Text excerpt:
After my best friend Steve passed from cancer, I would call his widow only to hear Steve's voice on the recorded message “Hi. You’ve reached the James’ residence. Alison and I are not home right now. Please leave a message.”
The first time I heard his voice, for just a moment, I forgot he was no longer alive. I began to say “Hi, Steve, it’s…” when I remembered he was gone. I stammered “er, Alison, it’s Phil, just calling to ask how things are. I’ll call back later.”
Alison later explained that when she’d call and no one was home, hearing Steve’s voice always made her feel better. Sometimes, even though she knew her daughter was out, she would call just to hear his voice. It was a great comfort to her.
After several months Alison allowed her teenage daughter’s boyfriend to stay alone in their home with her daughter when he visited if she had to go on an errand thinking his presence would help ease the pain of her father’s passing.
One day, when Alison called home, Steve’s recorded voice-mail message did not answer and the phone continued to ring. Upon returning home, Alison found her daughter crying. She and her boyfriend had had a terrible row and had broken up. Her boyfriend had spitefully erased her father’s recorded message before storming out of the house.
Now every time Alison calls home and the telephone company’s computer-generated, electronic voice-mail message says “No one is home. Leave a message”, she realizes with deep sadness she is finally, truly alone.

Recorded information:

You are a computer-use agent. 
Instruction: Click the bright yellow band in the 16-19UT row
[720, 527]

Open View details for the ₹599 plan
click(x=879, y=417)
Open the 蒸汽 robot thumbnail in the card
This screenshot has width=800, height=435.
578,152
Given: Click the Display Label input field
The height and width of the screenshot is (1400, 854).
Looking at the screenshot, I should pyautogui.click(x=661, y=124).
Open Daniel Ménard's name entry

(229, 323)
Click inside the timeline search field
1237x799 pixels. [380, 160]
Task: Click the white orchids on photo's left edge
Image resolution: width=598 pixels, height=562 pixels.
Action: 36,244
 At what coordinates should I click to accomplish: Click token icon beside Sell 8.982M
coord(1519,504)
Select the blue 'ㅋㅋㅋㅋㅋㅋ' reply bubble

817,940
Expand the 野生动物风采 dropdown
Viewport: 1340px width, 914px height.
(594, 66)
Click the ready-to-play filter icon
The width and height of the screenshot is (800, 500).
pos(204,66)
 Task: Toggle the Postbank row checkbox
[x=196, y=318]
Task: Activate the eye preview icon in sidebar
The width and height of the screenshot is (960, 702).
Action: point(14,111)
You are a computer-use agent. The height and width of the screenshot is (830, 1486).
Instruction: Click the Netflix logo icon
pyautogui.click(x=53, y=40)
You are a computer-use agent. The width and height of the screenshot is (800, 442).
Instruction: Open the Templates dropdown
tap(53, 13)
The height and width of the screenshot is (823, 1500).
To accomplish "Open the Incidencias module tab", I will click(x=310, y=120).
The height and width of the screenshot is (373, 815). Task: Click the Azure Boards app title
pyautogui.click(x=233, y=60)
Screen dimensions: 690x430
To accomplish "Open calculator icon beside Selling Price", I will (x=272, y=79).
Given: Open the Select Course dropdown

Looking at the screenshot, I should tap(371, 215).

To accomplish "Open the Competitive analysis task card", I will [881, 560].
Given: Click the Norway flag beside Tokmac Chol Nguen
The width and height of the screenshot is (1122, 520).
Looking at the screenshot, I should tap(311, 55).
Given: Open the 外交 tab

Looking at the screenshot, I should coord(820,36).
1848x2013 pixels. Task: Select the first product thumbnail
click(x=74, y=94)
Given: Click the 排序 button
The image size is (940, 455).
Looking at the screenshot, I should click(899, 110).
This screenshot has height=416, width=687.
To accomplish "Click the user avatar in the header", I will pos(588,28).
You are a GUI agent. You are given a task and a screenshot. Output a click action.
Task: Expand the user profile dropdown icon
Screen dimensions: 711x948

Exercise description:
Answer the following questions using the text about Steve's recorded phone message.
(a) What name does the caller give when leaving the first message for Alison?
(b) Who erased Steve's recorded message?
(c) What does the telephone company's electronic voice-mail message now say?

Answer space:
(a) Phil.
(b) Her teenage daughter's boyfriend.
(c) "No one is home. Leave a message."